### TEXTE À LIRE

8) Combien de temps mettez-vous pour écrire un livre ?
9) Où trouvez-vous votre inspiration ? Est-ce que vos histoires sont inspirées par votre vie personnelle ou celles de vos amis et connaissances ?
Je prends mon bien un peu partout. Par exemple, quand j’ai écrit « Maïté coiffure », je me suis inspirée de mon fils, c’est un taiseux…Il devait faire un stage comme mon personnage. Je recycle un peu tout.
10) Quel genre de roman préférez-vous lire ?
Je lis de tout : de la bande dessinée, des essais, des magazines ; les romans ne sont pas ma littérature préférée, j’en ai lu beaucoup mais maintenant, j’aime bien ce qui fait réfléchir ; en ce moment, c’est Hannah Arendt, ça explique beaucoup de choses.
Sur son œuvre
11) Pourquoi avez-vous décidé d’écrire des livres pour la jeunesse ?
J’écrivais pour les adultes et puis une amie m’a parlé de Pomme d’Api … J’ai regardé comment c’est fait…
« Pomme d’Api » c’est 5 pages de 1500 signes.
Pour les petits, c’est du présent parce que le passé simple… « Vous m’épatâtes… » Mais ils m’ont dit que c’était pas bien… Mon humour, c’était pour les plus grands…et le passé simple aussi…Pourtant, le passé simple, c’est la baguette magique du français…, c’est « Et ils se marièrent et eurent beaucoup d’enfants »…
12) Pourquoi pensez-vous que faire finir mal un livre pour la jeunesse est « une faute professionnelle » ?

######

CONSIGNE 1
Les affirmations suivantes sont-elles conformes à l'entretien ? Répondez par oui ou non et citez les mots du texte qui tranchent. (a) Pour « Maïté coiffure », la personne interrogée s'est inspirée de son fils. (b) Les romans sont sa lecture préférée. (c) « Pomme d'Api » compte 5 pages de 1500 signes.
Les enregistrements qui suivent l'entretien n'ont aucun lien avec lui.

### DONNÉES FOURNIES

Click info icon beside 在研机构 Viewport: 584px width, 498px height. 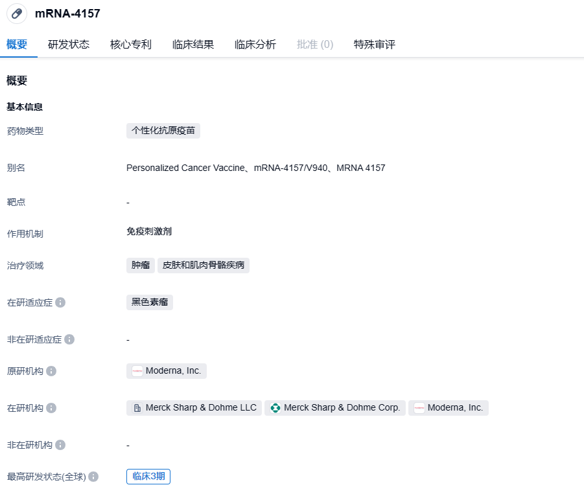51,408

######
### DONNÉES FOURNIES

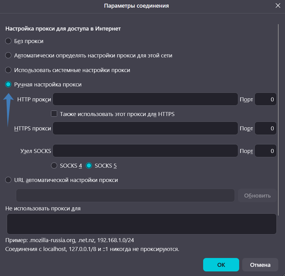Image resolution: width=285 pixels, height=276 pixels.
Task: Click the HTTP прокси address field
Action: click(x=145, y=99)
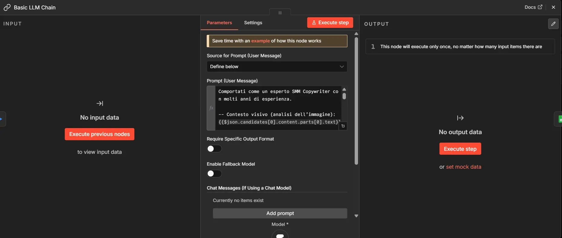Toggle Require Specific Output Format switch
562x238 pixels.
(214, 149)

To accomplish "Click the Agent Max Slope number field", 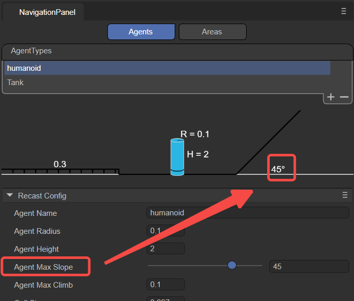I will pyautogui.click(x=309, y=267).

######
### DONNÉES FOURNIES

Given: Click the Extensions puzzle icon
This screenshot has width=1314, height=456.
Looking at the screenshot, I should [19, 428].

######

CONSIGNE 2
Réécrivez le passage des enregistrements qui commence à la ligne contenant « Given: Click the Extensions puzzle icon » et s'achève sur celle contenant « Looking at the ». Remplacez-y « puzzle » par « jigsaw » et laissez tout le reste tel quel.

CORRIGÉ 1
(a) Oui : « quand j’ai écrit « Maïté coiffure », je me suis inspirée de mon fils »
(b) Non : « les romans ne sont pas ma littérature préférée »
(c) Oui : « « Pomme d’Api » c’est 5 pages de 1500 signes. »

CORRIGÉ 2
Given: Click the Extensions jigsaw icon
This screenshot has width=1314, height=456.
Looking at the screenshot, I should [19, 428].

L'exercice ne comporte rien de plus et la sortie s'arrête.